## What this task involves
Please give, word for word, the line containing "Task: Open 詳情 for the 琳達.克里莫維奇娃 match" and every line that comes after it in the data below.

*** Supplied material ***

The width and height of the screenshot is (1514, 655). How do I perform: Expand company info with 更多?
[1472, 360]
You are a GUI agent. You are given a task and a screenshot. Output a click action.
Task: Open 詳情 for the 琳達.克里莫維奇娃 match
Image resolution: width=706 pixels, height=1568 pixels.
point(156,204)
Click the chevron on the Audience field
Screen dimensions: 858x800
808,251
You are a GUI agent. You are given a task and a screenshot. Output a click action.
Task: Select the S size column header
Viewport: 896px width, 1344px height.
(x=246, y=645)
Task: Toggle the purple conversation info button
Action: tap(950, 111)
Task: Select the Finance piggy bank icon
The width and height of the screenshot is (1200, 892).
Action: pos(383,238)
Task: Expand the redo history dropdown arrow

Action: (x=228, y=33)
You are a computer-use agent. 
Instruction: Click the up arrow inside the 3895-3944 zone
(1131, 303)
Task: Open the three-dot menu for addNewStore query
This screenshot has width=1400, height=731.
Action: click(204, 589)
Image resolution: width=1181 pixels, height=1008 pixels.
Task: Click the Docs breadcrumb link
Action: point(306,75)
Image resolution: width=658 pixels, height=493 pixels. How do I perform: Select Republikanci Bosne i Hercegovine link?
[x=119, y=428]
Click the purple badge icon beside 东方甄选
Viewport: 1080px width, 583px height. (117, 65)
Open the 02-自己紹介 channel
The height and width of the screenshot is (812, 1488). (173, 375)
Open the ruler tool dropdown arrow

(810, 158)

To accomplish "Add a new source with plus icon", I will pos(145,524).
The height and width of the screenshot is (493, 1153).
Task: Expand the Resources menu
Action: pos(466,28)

*** End of Supplied material ***

## Response to this exercise
Task: Open 詳情 for the 琳達.克里莫維奇娃 match
Image resolution: width=706 pixels, height=1568 pixels.
point(156,204)
Click the chevron on the Audience field
Screen dimensions: 858x800
808,251
You are a GUI agent. You are given a task and a screenshot. Output a click action.
Task: Select the S size column header
Viewport: 896px width, 1344px height.
(x=246, y=645)
Task: Toggle the purple conversation info button
Action: tap(950, 111)
Task: Select the Finance piggy bank icon
The width and height of the screenshot is (1200, 892).
Action: pos(383,238)
Task: Expand the redo history dropdown arrow

Action: (x=228, y=33)
You are a computer-use agent. 
Instruction: Click the up arrow inside the 3895-3944 zone
(1131, 303)
Task: Open the three-dot menu for addNewStore query
This screenshot has width=1400, height=731.
Action: click(204, 589)
Image resolution: width=1181 pixels, height=1008 pixels.
Task: Click the Docs breadcrumb link
Action: point(306,75)
Image resolution: width=658 pixels, height=493 pixels. How do I perform: Select Republikanci Bosne i Hercegovine link?
[x=119, y=428]
Click the purple badge icon beside 东方甄选
Viewport: 1080px width, 583px height. (117, 65)
Open the 02-自己紹介 channel
The height and width of the screenshot is (812, 1488). (173, 375)
Open the ruler tool dropdown arrow

(810, 158)

To accomplish "Add a new source with plus icon", I will pos(145,524).
The height and width of the screenshot is (493, 1153).
Task: Expand the Resources menu
Action: pos(466,28)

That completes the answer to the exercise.